TASK PROMPT:
Each line holding the string "computer" is to be copied from the data.

GIVEN RECORDS:
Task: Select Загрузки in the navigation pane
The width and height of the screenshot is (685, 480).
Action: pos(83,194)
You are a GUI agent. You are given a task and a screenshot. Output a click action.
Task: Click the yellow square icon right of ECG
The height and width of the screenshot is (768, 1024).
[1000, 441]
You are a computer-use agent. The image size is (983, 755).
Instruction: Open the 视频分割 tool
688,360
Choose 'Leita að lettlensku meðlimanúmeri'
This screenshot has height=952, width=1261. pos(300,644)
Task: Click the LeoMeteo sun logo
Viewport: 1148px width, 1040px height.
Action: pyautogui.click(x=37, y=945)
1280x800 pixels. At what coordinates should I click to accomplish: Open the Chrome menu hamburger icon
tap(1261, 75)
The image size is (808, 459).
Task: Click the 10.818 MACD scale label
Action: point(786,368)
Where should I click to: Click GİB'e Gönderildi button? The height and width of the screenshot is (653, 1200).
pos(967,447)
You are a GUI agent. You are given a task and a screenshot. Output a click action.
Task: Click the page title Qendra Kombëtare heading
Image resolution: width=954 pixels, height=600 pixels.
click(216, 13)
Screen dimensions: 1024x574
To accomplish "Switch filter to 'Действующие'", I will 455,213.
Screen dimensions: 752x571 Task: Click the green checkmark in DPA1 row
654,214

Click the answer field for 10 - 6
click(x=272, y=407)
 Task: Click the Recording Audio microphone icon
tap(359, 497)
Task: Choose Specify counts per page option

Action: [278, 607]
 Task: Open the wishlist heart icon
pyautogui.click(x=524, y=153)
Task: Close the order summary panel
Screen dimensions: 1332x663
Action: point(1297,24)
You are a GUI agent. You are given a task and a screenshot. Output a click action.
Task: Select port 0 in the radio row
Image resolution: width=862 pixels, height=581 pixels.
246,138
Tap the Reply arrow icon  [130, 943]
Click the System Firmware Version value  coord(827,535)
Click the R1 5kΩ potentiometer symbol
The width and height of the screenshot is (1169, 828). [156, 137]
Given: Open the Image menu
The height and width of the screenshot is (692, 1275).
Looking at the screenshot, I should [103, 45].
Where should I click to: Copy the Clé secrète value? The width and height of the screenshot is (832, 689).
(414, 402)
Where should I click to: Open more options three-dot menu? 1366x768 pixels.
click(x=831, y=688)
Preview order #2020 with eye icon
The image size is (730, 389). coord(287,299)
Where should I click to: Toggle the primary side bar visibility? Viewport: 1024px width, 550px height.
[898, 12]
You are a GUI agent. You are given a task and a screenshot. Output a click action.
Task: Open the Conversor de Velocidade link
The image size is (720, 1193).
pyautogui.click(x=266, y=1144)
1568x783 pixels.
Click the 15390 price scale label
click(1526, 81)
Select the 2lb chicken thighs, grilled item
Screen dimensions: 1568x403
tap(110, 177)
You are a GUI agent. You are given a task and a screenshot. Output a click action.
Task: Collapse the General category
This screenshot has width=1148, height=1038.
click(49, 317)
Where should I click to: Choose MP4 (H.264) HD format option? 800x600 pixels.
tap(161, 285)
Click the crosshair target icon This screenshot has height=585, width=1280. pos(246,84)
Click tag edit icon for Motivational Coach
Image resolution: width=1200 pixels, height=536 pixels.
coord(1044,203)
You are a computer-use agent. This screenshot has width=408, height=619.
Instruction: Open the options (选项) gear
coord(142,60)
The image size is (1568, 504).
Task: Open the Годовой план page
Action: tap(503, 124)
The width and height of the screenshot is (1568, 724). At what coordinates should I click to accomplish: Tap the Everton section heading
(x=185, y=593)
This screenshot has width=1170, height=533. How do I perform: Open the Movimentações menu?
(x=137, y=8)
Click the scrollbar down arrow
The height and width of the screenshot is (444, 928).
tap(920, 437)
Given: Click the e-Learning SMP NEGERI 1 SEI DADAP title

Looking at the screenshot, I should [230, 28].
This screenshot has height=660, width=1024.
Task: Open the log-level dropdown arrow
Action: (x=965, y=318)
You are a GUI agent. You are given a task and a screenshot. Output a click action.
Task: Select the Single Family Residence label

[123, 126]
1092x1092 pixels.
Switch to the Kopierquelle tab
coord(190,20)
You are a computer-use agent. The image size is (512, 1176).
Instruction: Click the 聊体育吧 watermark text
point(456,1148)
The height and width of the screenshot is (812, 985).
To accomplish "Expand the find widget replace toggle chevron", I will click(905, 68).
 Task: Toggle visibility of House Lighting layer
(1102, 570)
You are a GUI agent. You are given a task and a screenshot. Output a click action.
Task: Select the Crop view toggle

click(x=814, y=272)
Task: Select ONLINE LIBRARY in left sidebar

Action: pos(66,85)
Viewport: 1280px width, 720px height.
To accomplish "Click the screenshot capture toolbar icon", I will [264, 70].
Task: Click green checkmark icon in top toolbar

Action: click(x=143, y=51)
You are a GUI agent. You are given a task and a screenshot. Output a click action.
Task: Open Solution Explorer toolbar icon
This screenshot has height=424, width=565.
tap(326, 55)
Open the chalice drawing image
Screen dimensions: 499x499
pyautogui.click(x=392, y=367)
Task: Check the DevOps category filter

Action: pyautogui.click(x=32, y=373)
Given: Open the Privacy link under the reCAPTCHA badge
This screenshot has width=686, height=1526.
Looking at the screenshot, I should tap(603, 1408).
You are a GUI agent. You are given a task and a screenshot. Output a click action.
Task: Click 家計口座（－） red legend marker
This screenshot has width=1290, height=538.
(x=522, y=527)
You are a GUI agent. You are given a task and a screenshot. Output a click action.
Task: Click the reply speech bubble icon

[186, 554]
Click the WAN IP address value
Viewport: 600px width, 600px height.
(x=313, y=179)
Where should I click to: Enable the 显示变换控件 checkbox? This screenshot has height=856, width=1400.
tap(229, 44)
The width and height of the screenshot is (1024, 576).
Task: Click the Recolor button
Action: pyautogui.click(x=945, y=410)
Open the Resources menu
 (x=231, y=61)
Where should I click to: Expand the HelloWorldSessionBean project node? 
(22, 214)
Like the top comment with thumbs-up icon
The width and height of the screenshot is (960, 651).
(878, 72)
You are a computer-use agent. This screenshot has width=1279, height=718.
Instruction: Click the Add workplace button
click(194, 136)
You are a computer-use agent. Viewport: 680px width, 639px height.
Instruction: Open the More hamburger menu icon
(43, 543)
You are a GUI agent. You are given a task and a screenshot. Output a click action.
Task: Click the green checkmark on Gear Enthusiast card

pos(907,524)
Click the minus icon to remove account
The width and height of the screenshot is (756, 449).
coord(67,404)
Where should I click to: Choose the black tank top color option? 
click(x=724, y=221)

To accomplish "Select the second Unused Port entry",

EXERCISE OUTPUT:
You are a computer-use agent. The image size is (983, 755).
You are a computer-use agent. This screenshot has width=408, height=619.
You are a computer-use agent. The image size is (512, 1176).
You are a computer-use agent. This screenshot has width=1279, height=718.
You are a computer-use agent. Viewport: 680px width, 639px height.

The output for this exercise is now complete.